Motion Bank home page, accessed September 25, 2013. Image courtesy of Linda Caruso Haviland.

Another project, Motion Bank, is a Web-based project intended to provide “a broad context for research into choreographic practice,” in part by serving as a virtual repository for online dance scores. 7 The form and scope of the score for each dance are uniquely conceived and constructed in collaborations among the creators of the work, theorists, and technicians. It is designed to attract a broad and diverse audience who would interact with its text, animations, and other synchronous “scores” and who, as Forsythe desires, “would eventually understand and, hopefully, champion the innumerable manifestations, old and new, of choreographic thinking.” 8 The possibility of using data to reconstruct or re-substantiate some variation of the original work resides in Synchronous Objects for One Flat Thing, reproduced, the variety of other objects synchronous to a dance that were spawned by that project, and in Motion Bank, but their primary purpose is making available the possibility of entering, analyzing, or experiencing the complex structure and constitutive elements of the work for the first or the nth time.

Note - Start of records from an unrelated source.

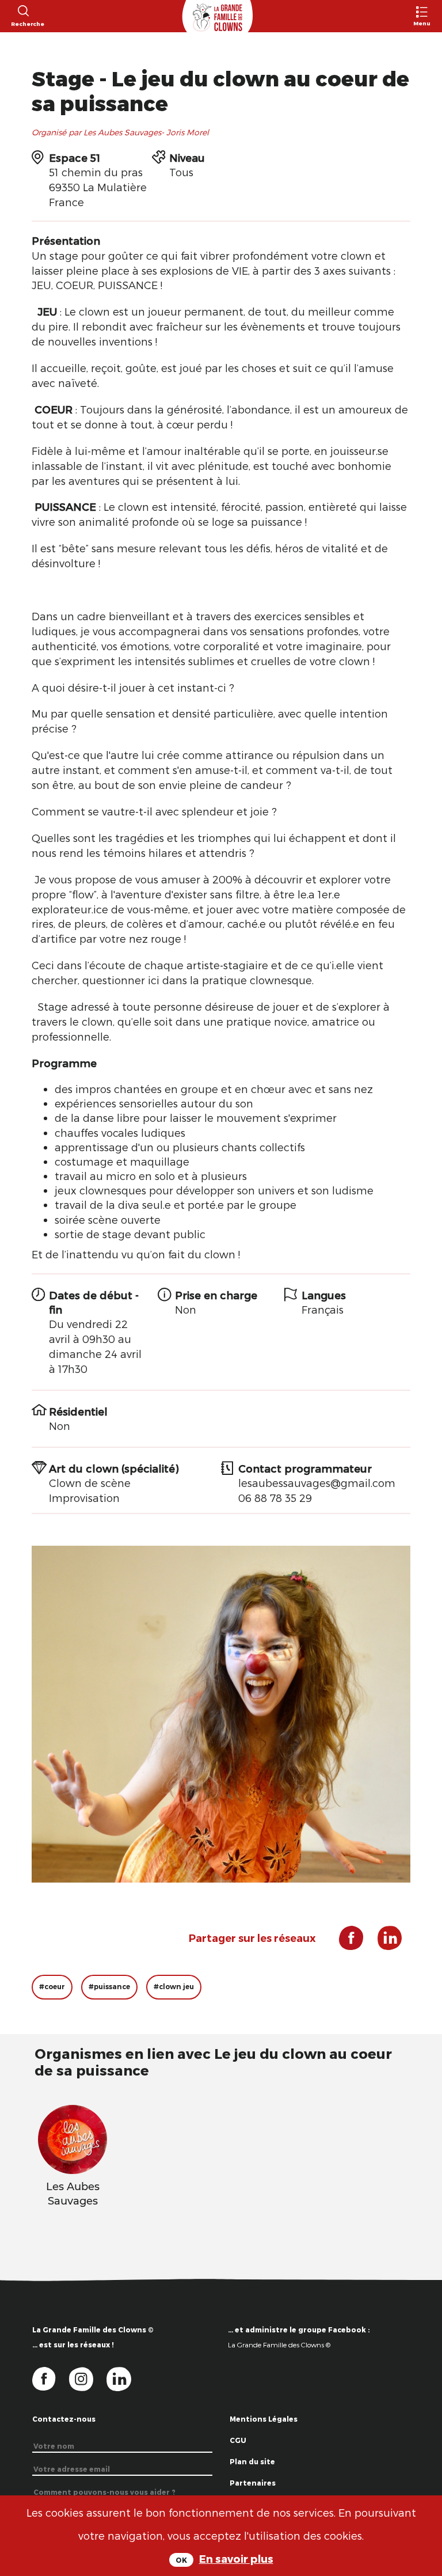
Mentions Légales (264, 2419)
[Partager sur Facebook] (346, 1942)
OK (181, 2560)
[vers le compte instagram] (88, 2378)
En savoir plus (236, 2558)
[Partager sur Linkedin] (384, 1942)
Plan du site (252, 2461)
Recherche (23, 23)
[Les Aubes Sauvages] (72, 2137)
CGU (238, 2440)
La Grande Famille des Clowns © (279, 2344)
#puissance (109, 1986)
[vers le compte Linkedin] (124, 2378)
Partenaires (253, 2483)
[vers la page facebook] (50, 2378)
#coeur (52, 1986)
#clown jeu (174, 1986)
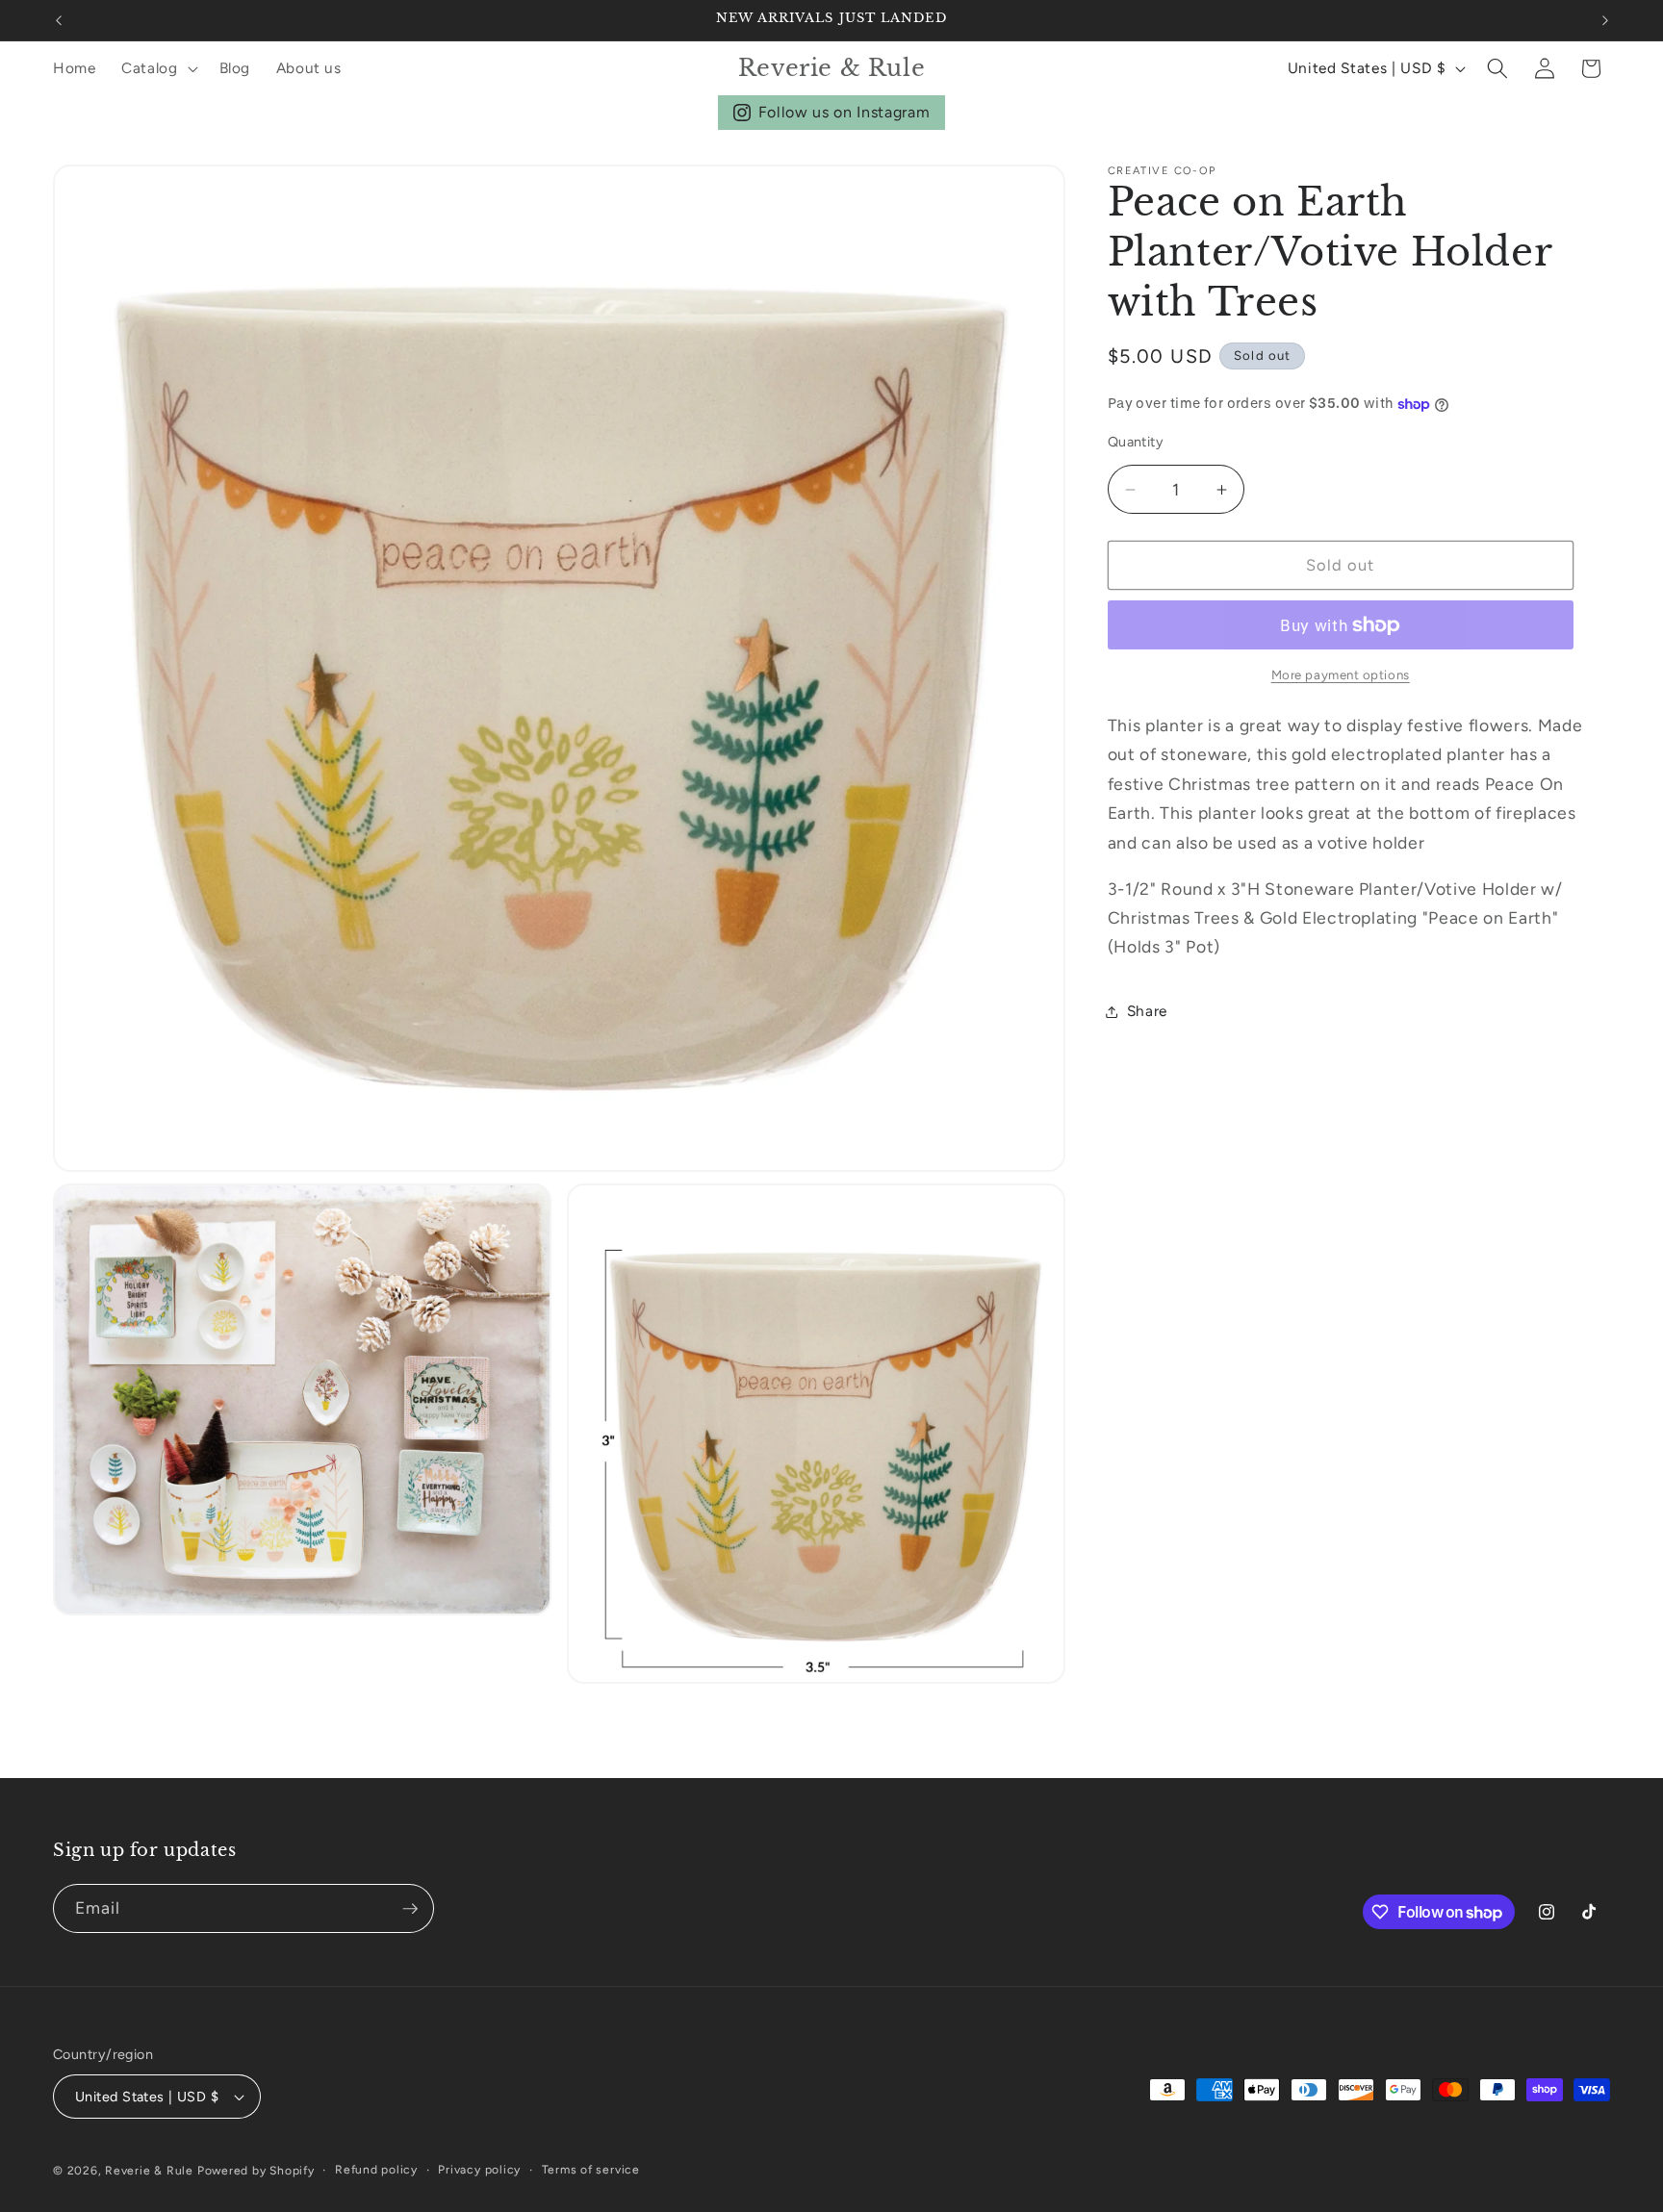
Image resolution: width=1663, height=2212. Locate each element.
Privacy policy (479, 2169)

Forsythe’s investigations have taken him beyond framing virtual or material objects as archives or synchronous counterparts of dance works. He has questioned whether the term “choreography” itself could be extended beyond dance to describe or define other actions or categories of events or objects. This can be seen as both a maneuver to extend the meaning and range of the term “choreography” and, more practically, to enable the extension of his creative processes into other objects—”choreographic objects”—that, distinct from any existing dance, could hold, make visible, and transmit his choreographic impulses, ideas, dynamics, and structures. He asks if it is possible “for choreography to generate autonomous expressions of its principles, a choreographic object, without the body?” Can “physical thinking,” as he calls it, materialize itself in some object other than the body? Elsewhere, he elaborates, suggesting that a defining characteristic of the choreographic object is that “you cannot know the work without motion.” 9 His choreographic objects, which frequently manifest as installations, are not, he argues, substitutes for the body but instead require the body for their “performance.” As with synchronous objects, the choreographed objects are interdependent with the bodied movement of the participants—or, in some cases, the spectators each exert mutual influence on each other while remaining distinct. Choreographic objects could not, as one might argue of synchronous objects, represent an instantiation of a particular choreographed work. But they would count as re-substantiations of the act or process of choreographic or physical thinking or perhaps as acts of choreography in themselves.

1
Forsythe’s rethinking of the term “choreography” and its application can be found in several essays or interviews, among them: William Forsythe, “Choreographic Objects,” Synchronous Objects (April 2009), and Marlon Barrios Solano, “Interview with William Forsythe @ The Hellerau,” Dance-Tech.net (April 7, 2009).
2
Ibid.
3
synchronousobjects.osu.edu
4
Premiere: 2000, Bockenheimer Depot, Frankfurt, Germany; Choreography: William Forsythe; Music: Thom Willems.
5
“Sync Objects Installation in New York City” Synchronous Objects (February 1, 2012).
6
Solano.
7
motionbank.org
8
Solano.
9
“LIVE from the NYPL: William Forsythe & Alva Noë,” NYPL.org (October 9, 2009).